A falta d’água se tornou uma rotina angustiante para moradores de áreas periféricas de São Paulo. Em bairros como Vila Maria Alta, a escassez se intensificou a partir de dezembro, forçando famílias a improvisar e adaptar seus dias à incerteza do fluxo nas torneiras. Regiane Gomes de Souza, moradora da Vila Maria Alta, relata a dificuldade em realizar tarefas básicas após as 20h: “Ficavam dois ambientes sem água: na torneira da pia da cozinha e no banheiro. Ficamos sem água para poder escovar os dentes. No período noturno, você quer tomar um banho para descansar e não tem água.” Para contornar a situação, Regiane passou a guardar água em jarras para higiene pessoal e para dar descarga.
Gestão Deliberada da Escassez pela Sabesp
Amauri Pollachi, especialista em recursos hídricos e conselheiro do Ondas, aponta que a situação não é um acaso, mas sim uma “gestão da oferta” promovida pela Sabesp. Segundo ele, a companhia tem reduzido o fornecimento de água por cerca de 10 horas diárias, afetando principalmente as populações que residem em locais mais altos e distantes dos reservatórios. Mesmo quando o fornecimento é restabelecido, a pressão é insuficiente, resultando no chamado “fiozinho de água”, insuficiente para o consumo básico.
Seletividade no Abastecimento e Injustiça Social
A crise hídrica expõe uma clara seletividade no fornecimento de água. Pollachi denuncia que a Sabesp prioriza o abastecimento contínuo para consumidores de maior poder aquisitivo, localizados em áreas nobres, garantindo o lucro da empresa, especialmente após sua privatização. “Essa seletividade está muito clara porque, a partir do momento que você tem o grande consumidor e aqueles consumidores de maior poder aquisitivo com o fornecimento garantido, você não reduz a arrecadação”, afirma o especialista. As prefeituras, segundo ele, têm sido omissas diante do problema.
Impacto nas Periferias e Aumento das Contas
Regiões como Mauá, Brasilândia, Jardim Ângela, Grajaú, Guaianases e Osasco enfrentam dificuldades semelhantes.

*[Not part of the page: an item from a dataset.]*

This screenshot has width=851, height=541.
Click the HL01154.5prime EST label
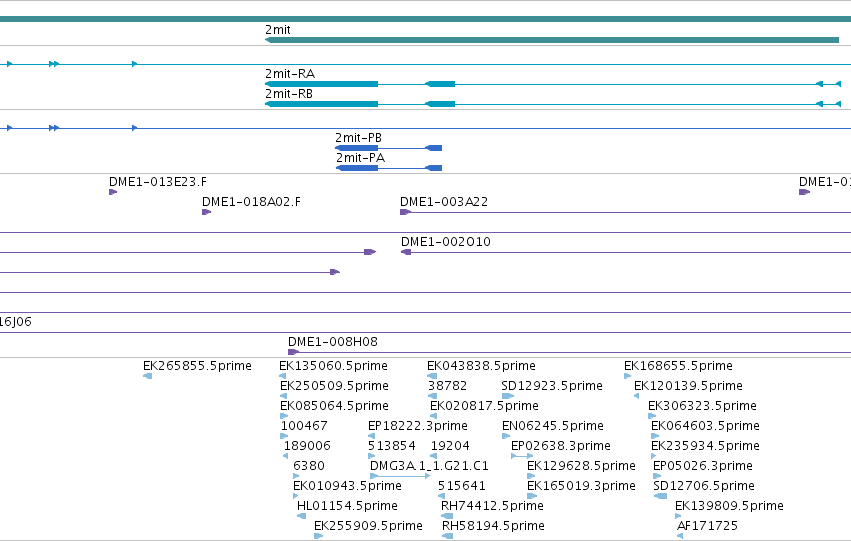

A professora Maria Cristina, moradora do Butantã, relata que os cortes são constantes desde o início do ano passado, com períodos de falta d’água durante o dia inteiro. O paradoxo da crise é agravado pelo aumento nas contas de água, mesmo com a redução no fornecimento. “Então, além de ficarmos sem água, sem estratégia e sem organização, ainda por cima o valor da conta subiu bastante”, desabafa.
Perspectiva Sombria e Medidas da Sabesp
Amauri Pollachi adverte que o cenário tende a piorar, com a possibilidade de a Sabesp aumentar o período de racionamento para 14 ou 16 horas diárias. Procurada, a Sabesp informou que, devido à estiagem, altas temperaturas e baixo nível dos mananciais, está adotando a redução da pressão da água no período noturno, das 19h às 5h, em toda a Região Metropolitana de São Paulo, desde 27 de agosto. A medida é preventiva e temporária, visando preservar os reservatórios. A companhia ressalta que imóveis com caixa-d’água sentem menos os efeitos e que o uso consciente da água é fundamental. A Sabesp afirmou ter normalizado o abastecimento na casa da moradora do Butantã e que fará uma vistoria na Vila Maria Alta.